Just a note... you don't need a dovetail cutter, as you listed in your shopping list post, to cut the pieces that make up the dovetail (if you follow Harold's drawings anyways). Just tilt the pieces at the correct angle and use an end mill or whatever. 

But, you can use a dovetail cutter if you so choose, but I'd save the cutter for when you want to make Harold's advanced grinding rest.   

Ted


----------



## stioc

brino said:


> Great write-up and photos.
> I am "Watching".
> 
> Thanks for sharing this!
> -brino





Janderso said:


> So that's how you do it.
> Well done! Great thread and well documented.

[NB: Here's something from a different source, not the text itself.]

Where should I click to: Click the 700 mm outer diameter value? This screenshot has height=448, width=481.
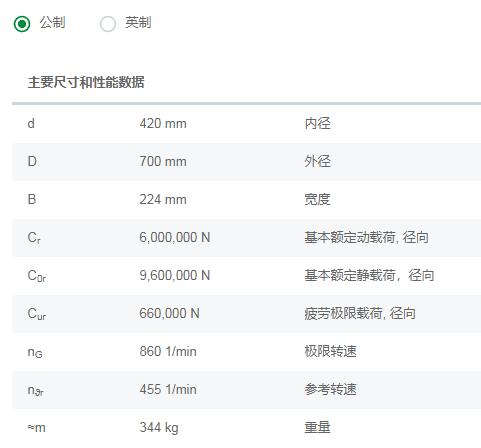coord(163,162)
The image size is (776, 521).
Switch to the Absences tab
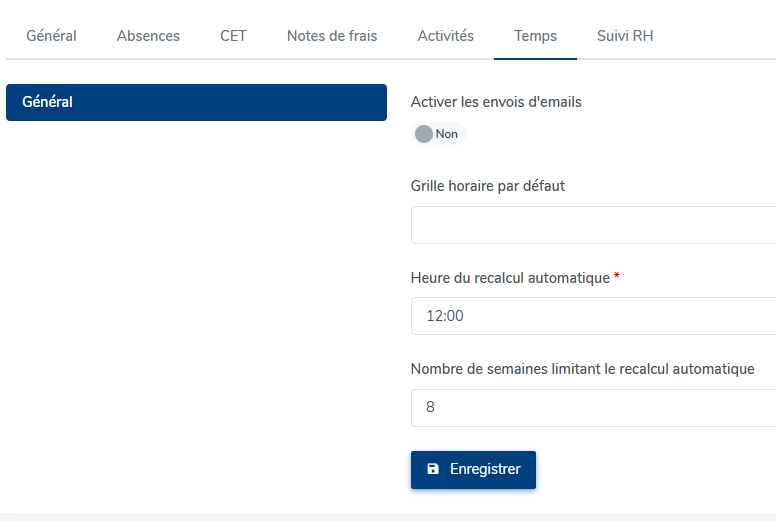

Thanks for following along! I hope it's helpful to anyone else considering building one because I certainly had a lot of figuring out to do on how to approach the whole metric vs. imperial deal while still following along the drawings. Also Mr. Hall (who btw is 86 yo now as of 2019!) doesn't do much hand holding in his style of writing. He does provide a few helpful tips on the tricky bits but that's about it- I must admit though that it actually makes the project more fun and rewarding!



Technical Ted said:


> Just a note... you don't need a dovetail cutter, as you listed in your shopping list post, to cut the pieces that make up the dovetail (if you follow Harold's drawings anyways). Just tilt the pieces at the correct angle and use an end mill or whatever.
> 
> But, you can use a dovetail cutter if you so choose, but I'd save the cutter for when you want to make Harold's advanced grinding rest.
> 
> Ted



Funny you mention that because guess what I was just working on? Making sure my math/plans line up.  Certainly not necessary but I'm nowhere near my shop and had some time during lunch - gotta make progress even if it's virtually lol







You're absolutely right about the dovetail cutter though. I just thought it would make things easier and I only need a hint of an excuse to buy more tooling!


----------



## stioc

*Day 4:*

So now that the base is built. I can get into the fun part of this project i.e. the dovetail slide that moves the table in and out like the crossfeed of the compound. I started modeling the dovetail slide to make sure my dimensions in imperial are in check (they're not critical as long as the angle is exactly the same for both the inner and outer dovetails. This is where the dovetail cutter is so much easier and accurate.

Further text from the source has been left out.